Art Briles is a wizard in long sleeves. There's no other explanation for what he did Tuesday night.
The Baylor coach evidently doesn't need his top two quarterbacks (Seth Russell and Jarrett Stidham). Or his top running back (Shock Linwood). Or the nation's best wide receiver (Corey Coleman). Or his starting right tackle (Pat Colbert). Briles can work with just about any personnel group on offense. A depleted depth chart that would put many offensive coaches in the fetal position became a new challenge for Briles leading up to the Russell Athletic Bowl against No. 10 North Carolina. He delivered one of the more creative game plans in recent memory, as No. 17 Baylor, the nation's No. 19 pass offense, transformed into a rushing machine.
The Bears steamrolled North Carolina 49-38, ending a season that began with playoff promise on a bright, if somewhat bizarre, note. They set a new bowl rushing record with 645 yards, shattering Nebraska's mark of 524 yards set in the 1996 Fiesta Bowl against Florida. Briles masterfully mixed personnel, using five different players at "quarterback," most of whom play other positions.
It didn't matter, as every Bears ball carrier -- Johnny Jefferson, Devin Chafin, Terence Williams and Lynx Hawthorne -- found green space behind a punishing line against the Heels, who sorely missed defensive tackle Nazair Jones.
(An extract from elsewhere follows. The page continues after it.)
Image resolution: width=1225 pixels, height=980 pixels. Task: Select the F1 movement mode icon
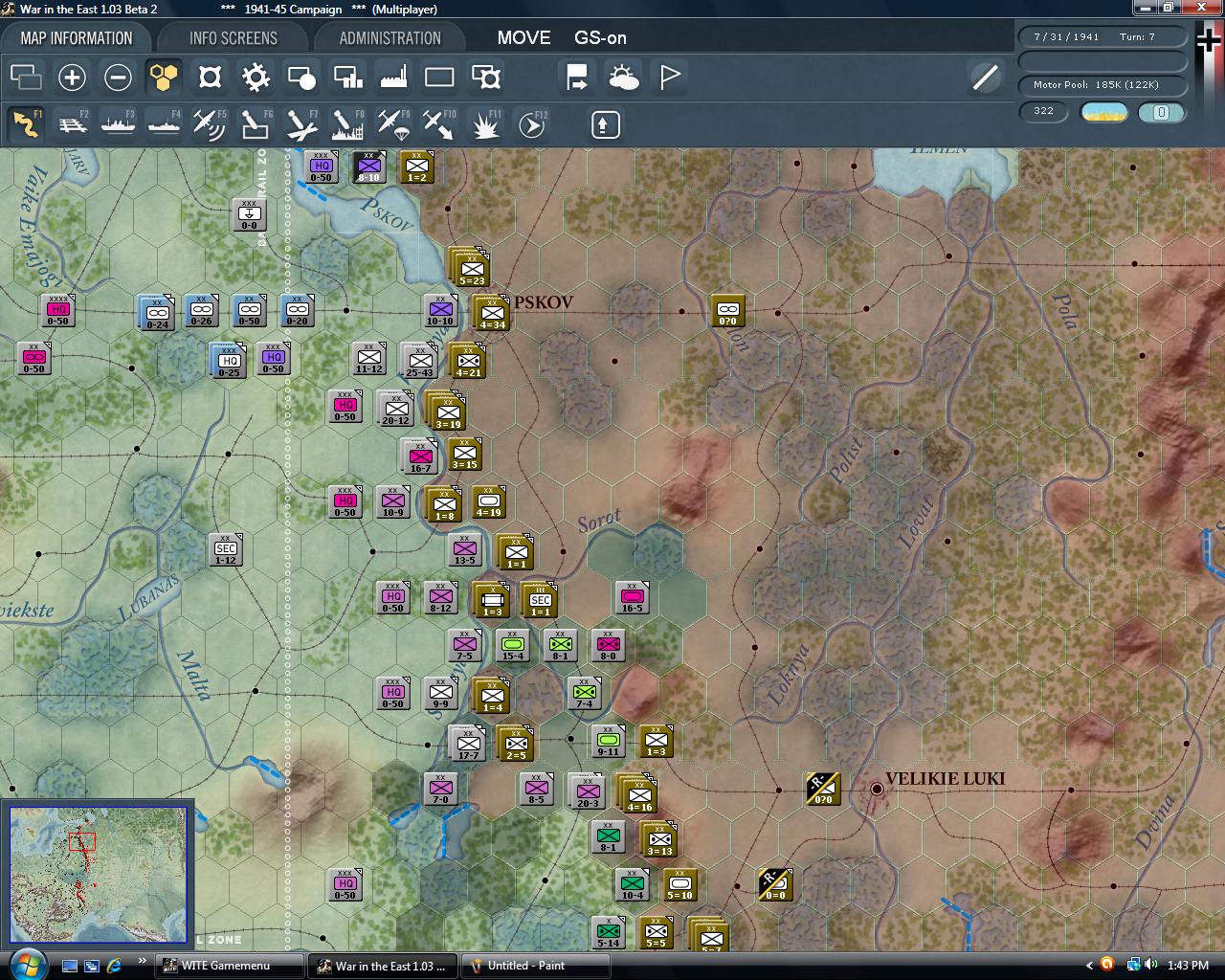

The only disappointment: no carries for 400-pound LaQuan McGowan.
Let's take a closer look at the game.
What the win means for Baylor: Justifiably criticized for a soft nonleague schedule, Baylor recorded its first significant victory outside the Big 12 since beating UCLA in the 2012 Alamo Bowl. Briles showed why he's one of the most innovative and effective offensive minds in college football, as the Bears accounted for 756 yards of total offense. Baylor displayed its depth and adaptability, which some questioned after losses to TCU and Texas that ended the regular season. We'll never know how far this Bears team could have gone if Russell and others had remained healthy. The ingredients for a potential playoff run were there. But the future is bright as Russell will be back in 2016, along with so many of the others who contributed Tuesday.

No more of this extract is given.